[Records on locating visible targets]
·····
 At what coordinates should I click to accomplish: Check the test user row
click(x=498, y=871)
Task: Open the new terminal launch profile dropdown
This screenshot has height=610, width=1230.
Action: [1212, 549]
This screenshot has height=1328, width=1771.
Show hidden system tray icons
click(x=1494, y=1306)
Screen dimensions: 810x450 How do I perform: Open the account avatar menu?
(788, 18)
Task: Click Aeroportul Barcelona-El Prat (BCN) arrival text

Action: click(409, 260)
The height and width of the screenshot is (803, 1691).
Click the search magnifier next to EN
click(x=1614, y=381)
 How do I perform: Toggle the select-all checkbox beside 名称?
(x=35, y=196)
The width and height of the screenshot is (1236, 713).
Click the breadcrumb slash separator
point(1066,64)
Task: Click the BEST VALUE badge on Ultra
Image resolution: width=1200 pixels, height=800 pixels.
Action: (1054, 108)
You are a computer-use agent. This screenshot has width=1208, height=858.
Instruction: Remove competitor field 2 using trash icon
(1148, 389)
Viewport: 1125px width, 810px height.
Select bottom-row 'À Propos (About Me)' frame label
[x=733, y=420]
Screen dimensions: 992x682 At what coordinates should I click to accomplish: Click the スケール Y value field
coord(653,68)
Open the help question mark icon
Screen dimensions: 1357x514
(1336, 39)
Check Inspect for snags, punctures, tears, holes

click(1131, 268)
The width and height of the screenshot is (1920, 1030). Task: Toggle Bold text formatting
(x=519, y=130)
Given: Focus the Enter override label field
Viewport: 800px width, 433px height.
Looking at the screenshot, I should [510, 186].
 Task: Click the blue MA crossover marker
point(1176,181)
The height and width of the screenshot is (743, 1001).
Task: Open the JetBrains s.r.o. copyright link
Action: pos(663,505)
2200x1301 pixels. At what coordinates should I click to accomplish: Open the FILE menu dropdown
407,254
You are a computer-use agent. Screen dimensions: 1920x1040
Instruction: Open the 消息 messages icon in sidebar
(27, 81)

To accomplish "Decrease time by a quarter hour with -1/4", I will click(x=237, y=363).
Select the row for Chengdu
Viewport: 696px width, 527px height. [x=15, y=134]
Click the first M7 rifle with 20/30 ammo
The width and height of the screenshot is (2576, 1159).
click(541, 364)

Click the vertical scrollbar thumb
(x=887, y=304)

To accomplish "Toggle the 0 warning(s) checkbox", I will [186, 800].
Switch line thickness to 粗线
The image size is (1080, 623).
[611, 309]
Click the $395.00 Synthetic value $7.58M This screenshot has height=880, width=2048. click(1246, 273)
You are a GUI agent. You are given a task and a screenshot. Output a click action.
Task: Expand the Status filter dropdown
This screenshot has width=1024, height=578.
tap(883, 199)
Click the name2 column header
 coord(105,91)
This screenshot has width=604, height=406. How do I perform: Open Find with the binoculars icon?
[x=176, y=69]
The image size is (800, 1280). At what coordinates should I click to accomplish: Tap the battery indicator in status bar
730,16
·····
Convert every line of the records above into a JSON list of strings with one string per line, leaving out blank lines.

[
  " At what coordinates should I click to accomplish: Check the test user row",
  "click(x=498, y=871)",
  "Task: Open the new terminal launch profile dropdown",
  "This screenshot has height=610, width=1230.",
  "Action: [1212, 549]",
  "This screenshot has height=1328, width=1771.",
  "Show hidden system tray icons",
  "click(x=1494, y=1306)",
  "Screen dimensions: 810x450 How do I perform: Open the account avatar menu?",
  "(788, 18)",
  "Task: Click Aeroportul Barcelona-El Prat (BCN) arrival text",
  "Action: click(409, 260)",
  "The height and width of the screenshot is (803, 1691).",
  "Click the search magnifier next to EN",
  "click(x=1614, y=381)",
  " How do I perform: Toggle the select-all checkbox beside 名称?",
  "(x=35, y=196)",
  "The width and height of the screenshot is (1236, 713).",
  "Click the breadcrumb slash separator",
  "point(1066,64)",
  "Task: Click the BEST VALUE badge on Ultra",
  "Image resolution: width=1200 pixels, height=800 pixels.",
  "Action: (1054, 108)",
  "You are a computer-use agent. This screenshot has width=1208, height=858.",
  "Instruction: Remove competitor field 2 using trash icon",
  "(1148, 389)",
  "Viewport: 1125px width, 810px height.",
  "Select bottom-row 'À Propos (About Me)' frame label",
  "[x=733, y=420]",
  "Screen dimensions: 992x682 At what coordinates should I click to accomplish: Click the スケール Y value field",
  "coord(653,68)",
  "Open the help question mark icon",
  "Screen dimensions: 1357x514",
  "(1336, 39)",
  "Check Inspect for snags, punctures, tears, holes",
  "click(1131, 268)",
  "The width and height of the screenshot is (1920, 1030). Task: Toggle Bold text formatting",
  "(x=519, y=130)",
  "Given: Focus the Enter override label field",
  "Viewport: 800px width, 433px height.",
  "Looking at the screenshot, I should [510, 186].",
  " Task: Click the blue MA crossover marker",
  "point(1176,181)",
  "The height and width of the screenshot is (743, 1001).",
  "Task: Open the JetBrains s.r.o. copyright link",
  "Action: pos(663,505)",
  "2200x1301 pixels. At what coordinates should I click to accomplish: Open the FILE menu dropdown",
  "407,254",
  "You are a computer-use agent. Screen dimensions: 1920x1040",
  "Instruction: Open the 消息 messages icon in sidebar",
  "(27, 81)",
  "To accomplish \"Decrease time by a quarter hour with -1/4\", I will click(x=237, y=363).",
  "Select the row for Chengdu",
  "Viewport: 696px width, 527px height. [x=15, y=134]",
  "Click the first M7 rifle with 20/30 ammo",
  "The width and height of the screenshot is (2576, 1159).",
  "click(541, 364)",
  "Click the vertical scrollbar thumb",
  "(x=887, y=304)",
  "To accomplish \"Toggle the 0 warning(s) checkbox\", I will [186, 800].",
  "Switch line thickness to 粗线",
  "The image size is (1080, 623).",
  "[611, 309]",
  "Click the $395.00 Synthetic value $7.58M This screenshot has height=880, width=2048. click(1246, 273)",
  "You are a GUI agent. You are given a task and a screenshot. Output a click action.",
  "Task: Expand the Status filter dropdown",
  "This screenshot has width=1024, height=578.",
  "tap(883, 199)",
  "Click the name2 column header",
  " coord(105,91)",
  "This screenshot has width=604, height=406. How do I perform: Open Find with the binoculars icon?",
  "[x=176, y=69]",
  "The image size is (800, 1280). At what coordinates should I click to accomplish: Tap the battery indicator in status bar",
  "730,16"
]